:: Information shown ::
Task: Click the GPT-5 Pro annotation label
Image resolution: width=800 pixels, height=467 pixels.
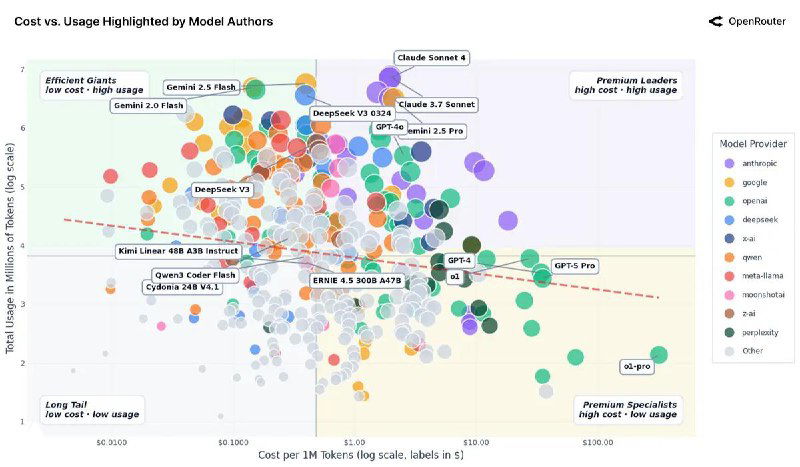Action: coord(574,267)
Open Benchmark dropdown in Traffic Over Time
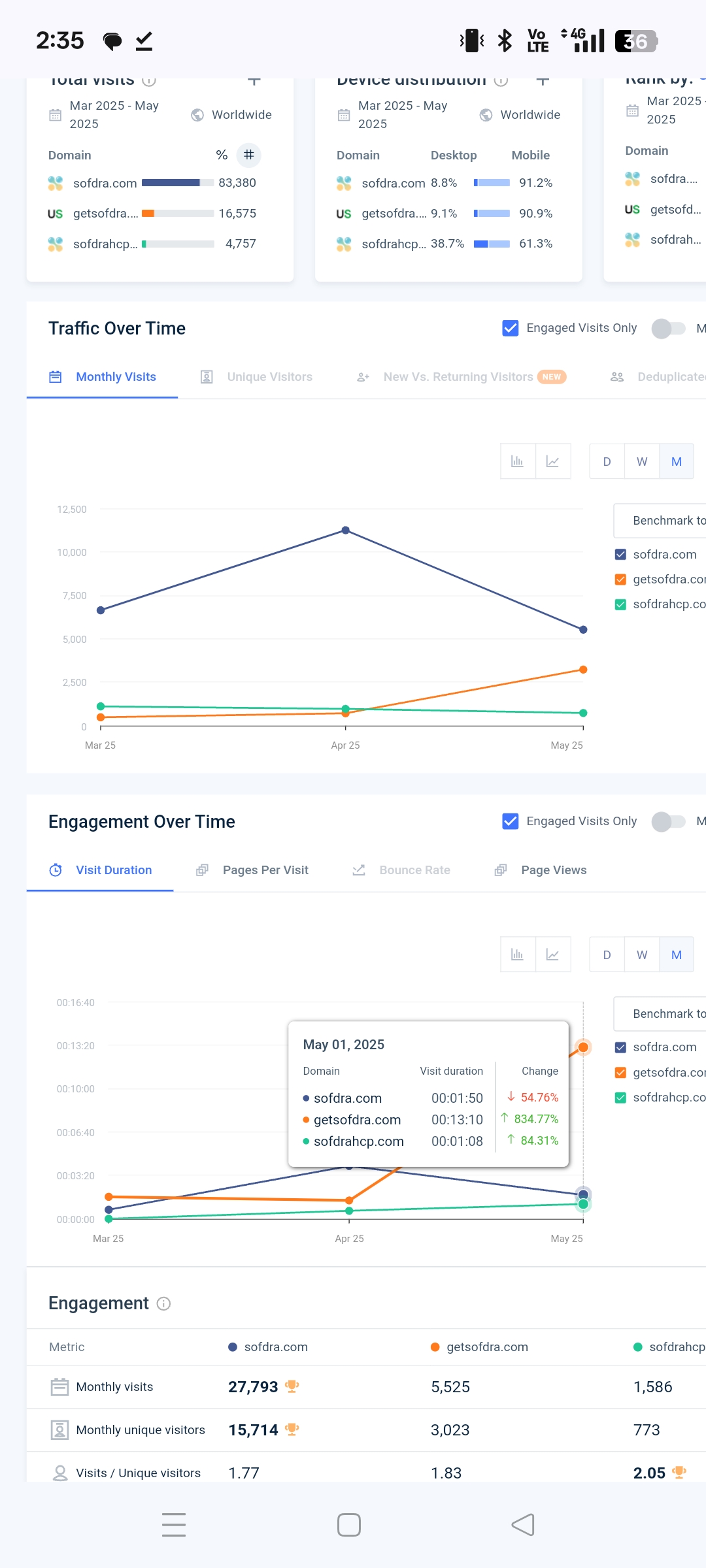The height and width of the screenshot is (1568, 706). [660, 521]
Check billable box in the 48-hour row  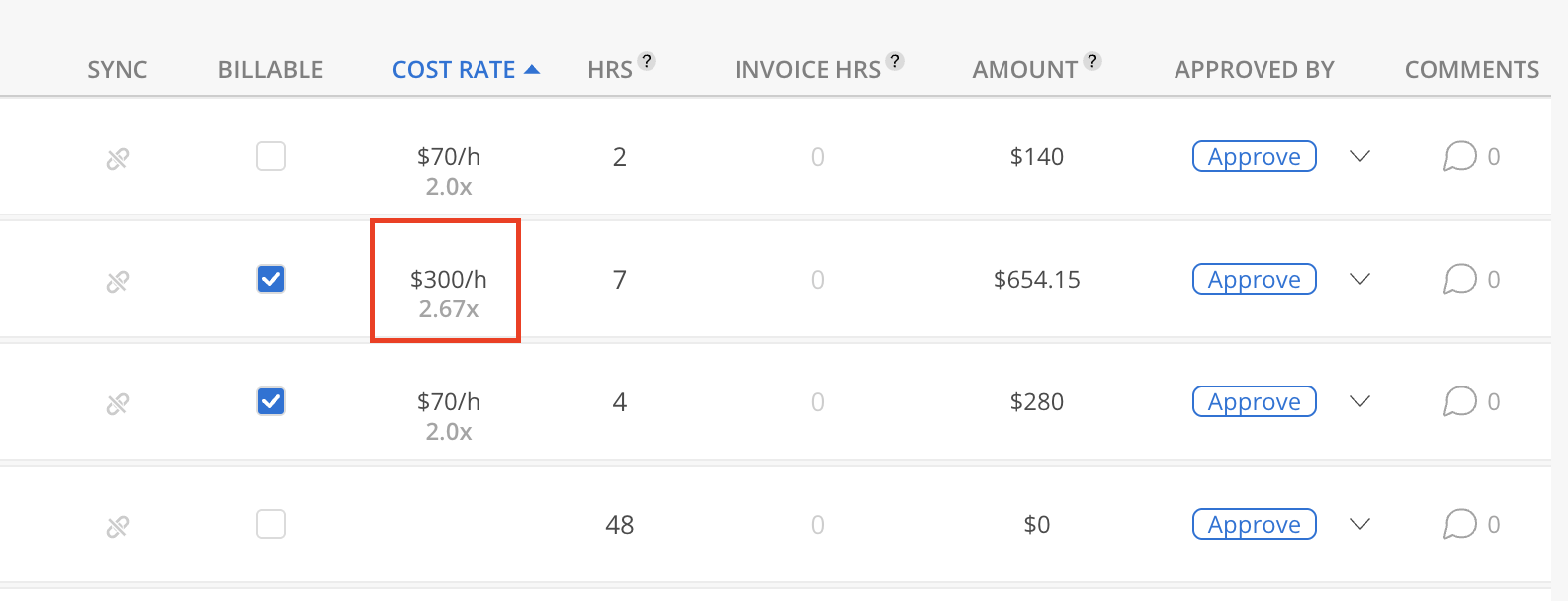coord(271,524)
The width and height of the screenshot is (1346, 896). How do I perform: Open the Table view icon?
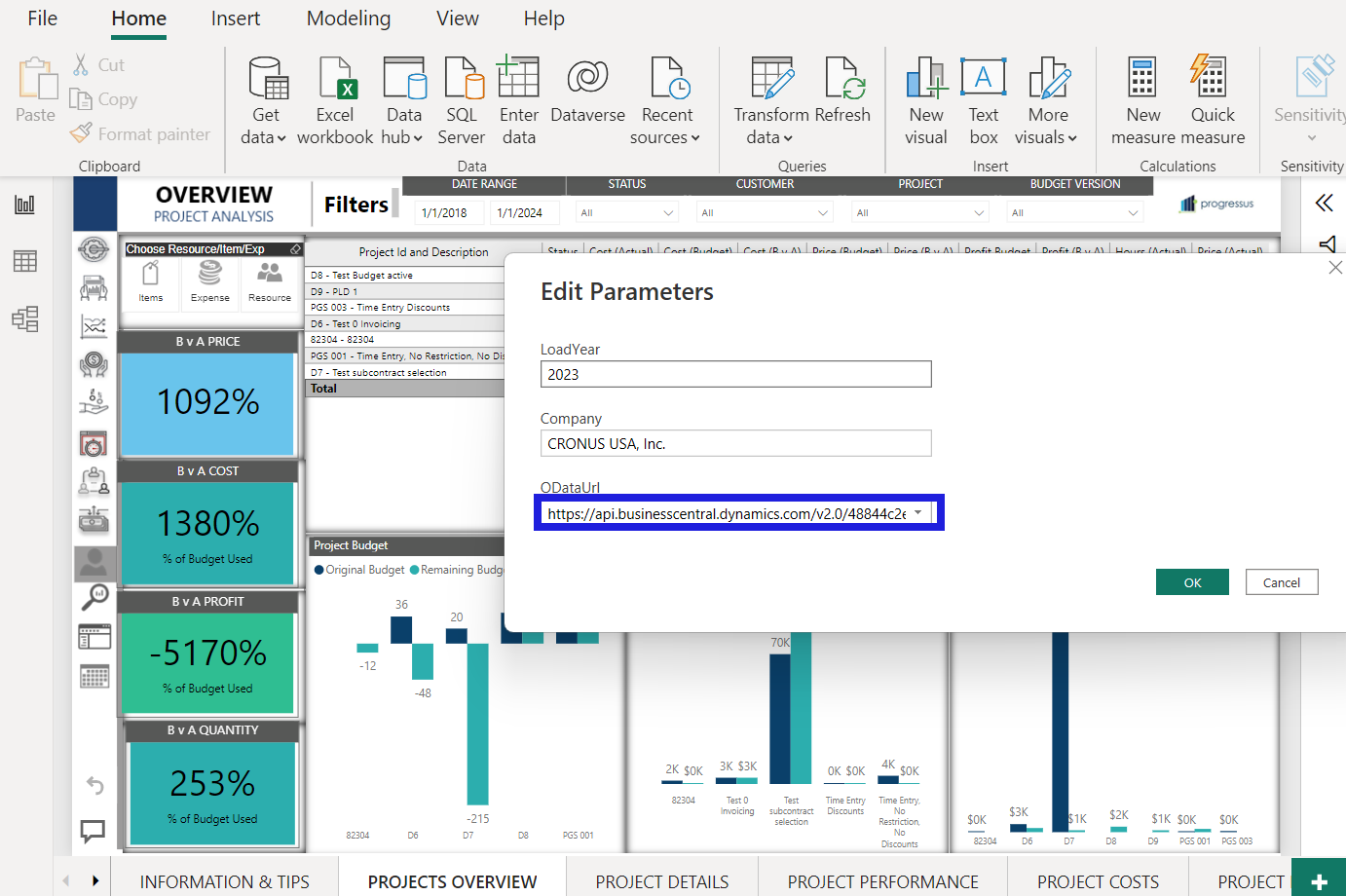point(24,261)
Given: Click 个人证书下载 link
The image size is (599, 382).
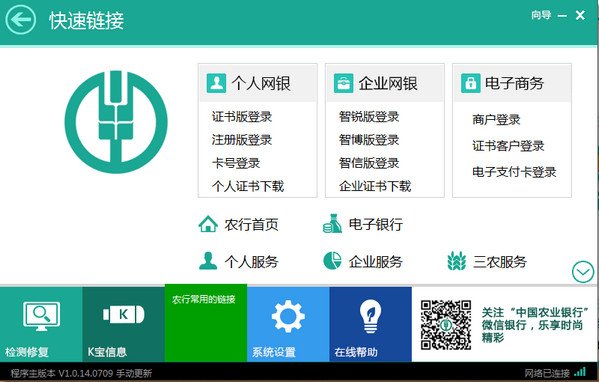Looking at the screenshot, I should [x=248, y=186].
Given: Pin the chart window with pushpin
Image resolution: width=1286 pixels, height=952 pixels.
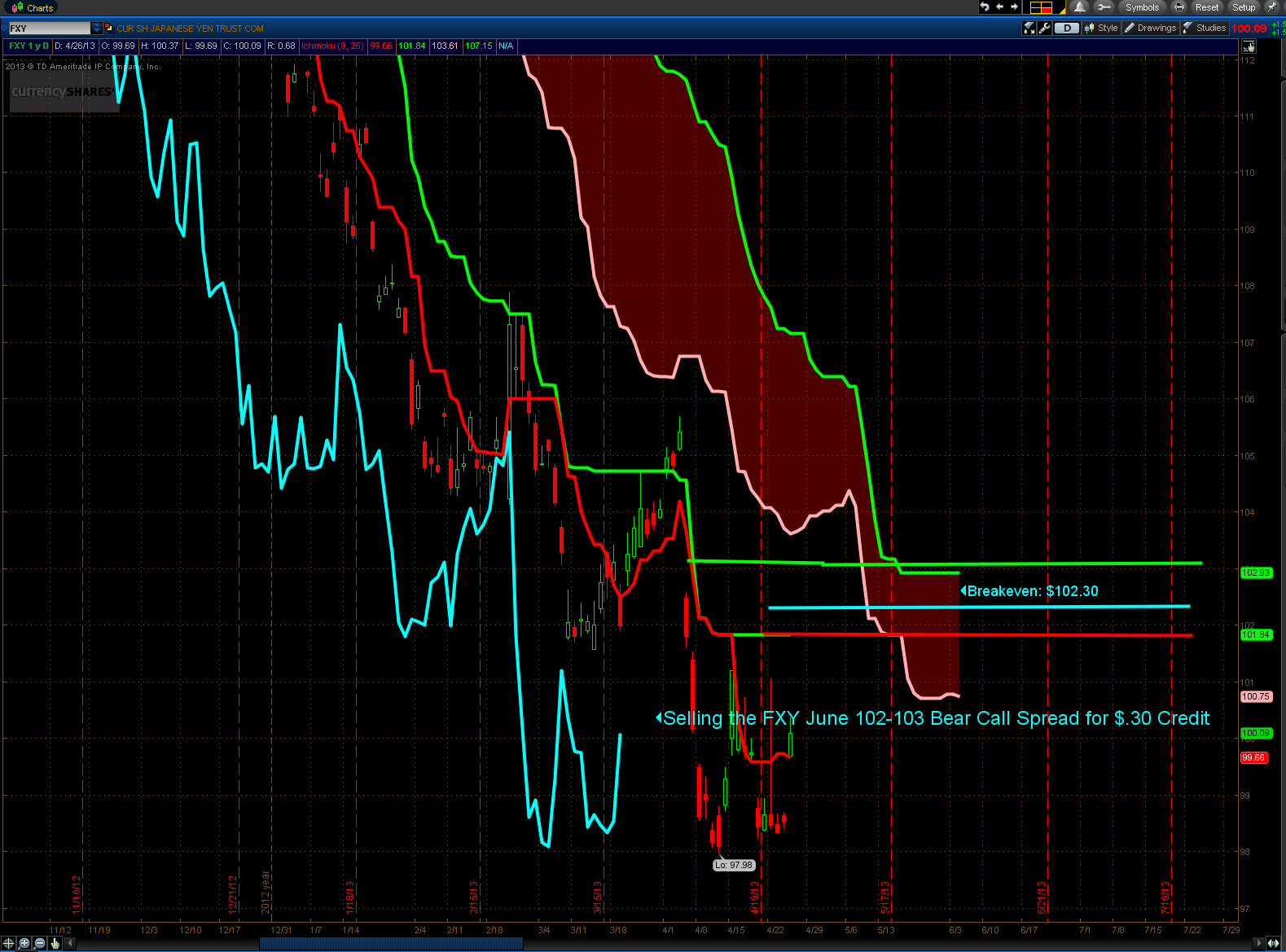Looking at the screenshot, I should pos(1271,7).
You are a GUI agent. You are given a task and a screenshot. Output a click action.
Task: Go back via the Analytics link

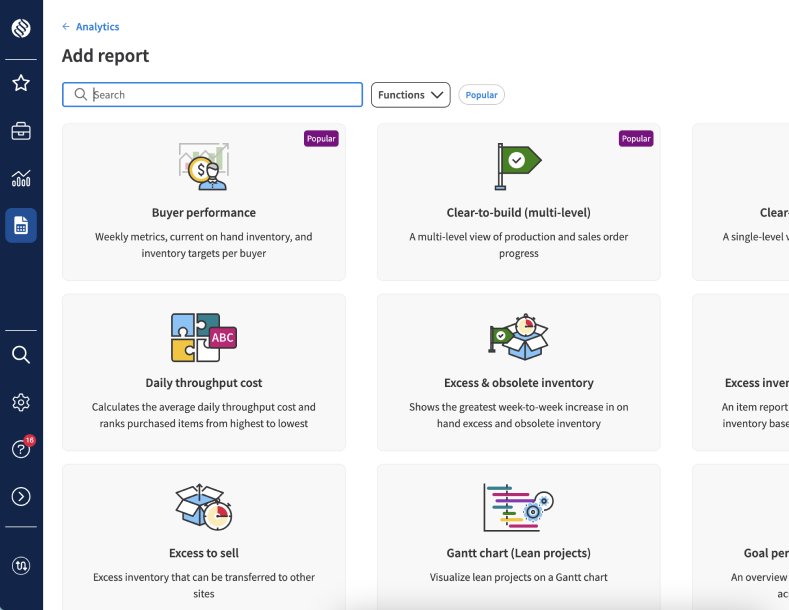coord(91,27)
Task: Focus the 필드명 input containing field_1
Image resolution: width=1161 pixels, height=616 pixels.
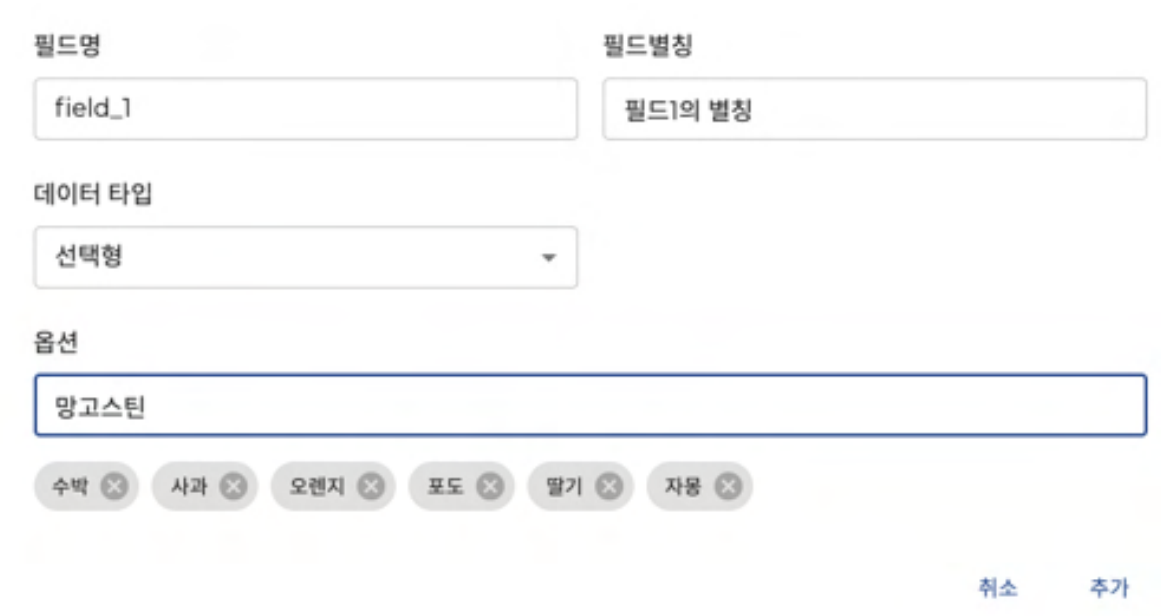Action: (x=305, y=109)
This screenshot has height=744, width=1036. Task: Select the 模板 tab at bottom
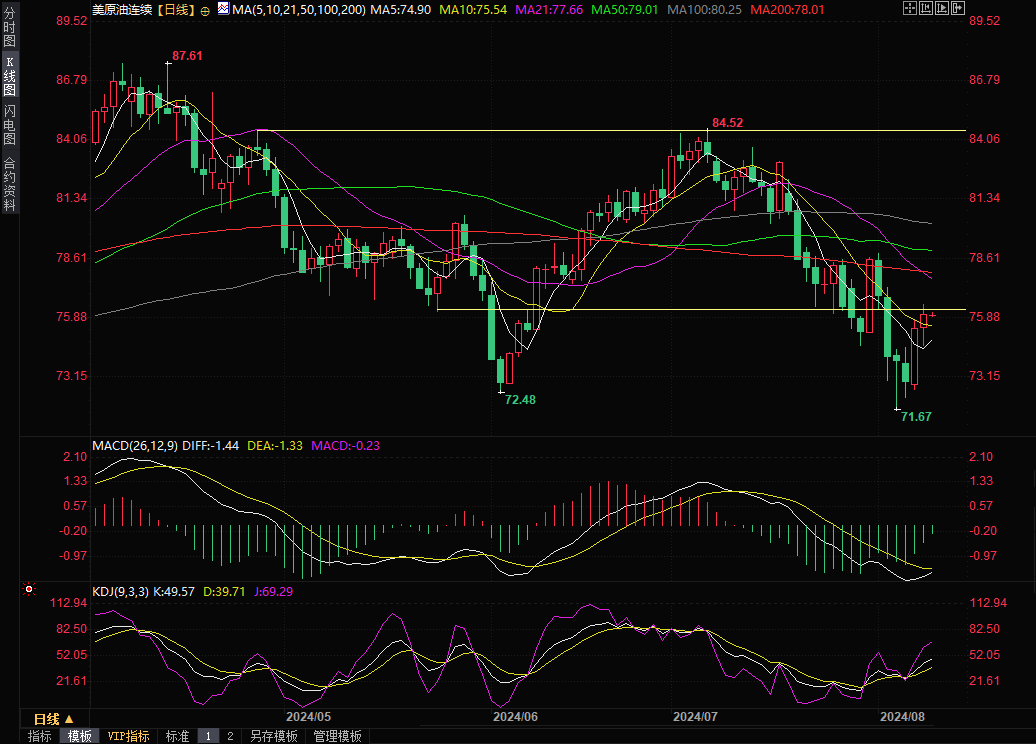80,736
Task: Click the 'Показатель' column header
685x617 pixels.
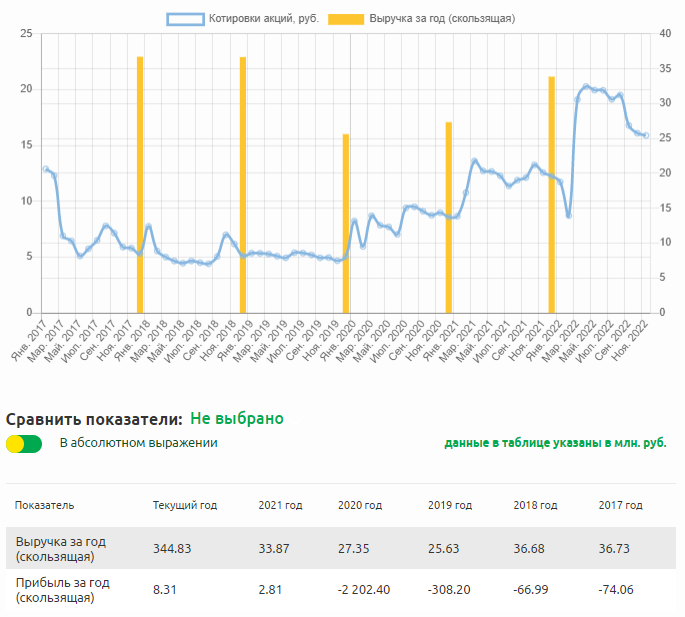Action: click(x=45, y=505)
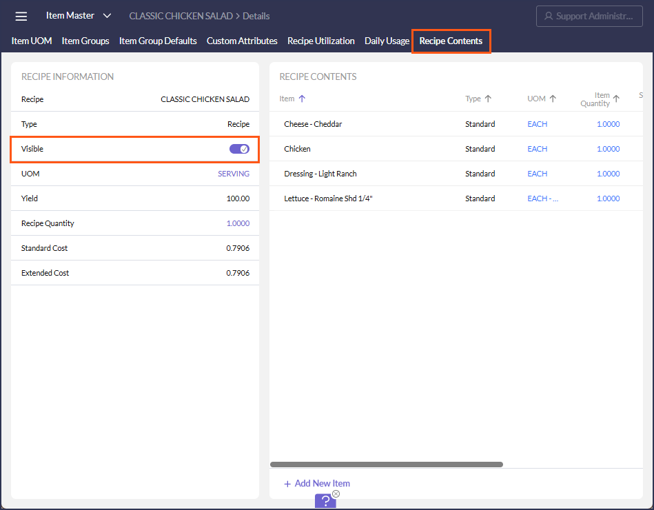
:::
- [Task objective] Your copy should hold exactly the lines from the one that contains "Given: Pin the chart window with pushpin" through the final line of the data, both ends included, and no pictures.

- [Task answer]
Given: Pin the chart window with pushpin
Image resolution: width=1286 pixels, height=952 pixels.
Looking at the screenshot, I should pos(1271,7).
You are a GUI agent. You are given a task and a screenshot. Output a click action.
Task: Go back via the Analytics link

coord(91,27)
Task: Focus the 필드명 input containing field_1
Image resolution: width=1161 pixels, height=616 pixels.
Action: (x=305, y=109)
This screenshot has height=744, width=1036. Task: Select the 模板 tab at bottom
80,736
Task: Click the 'Показатель' column header
685x617 pixels.
Action: click(x=45, y=505)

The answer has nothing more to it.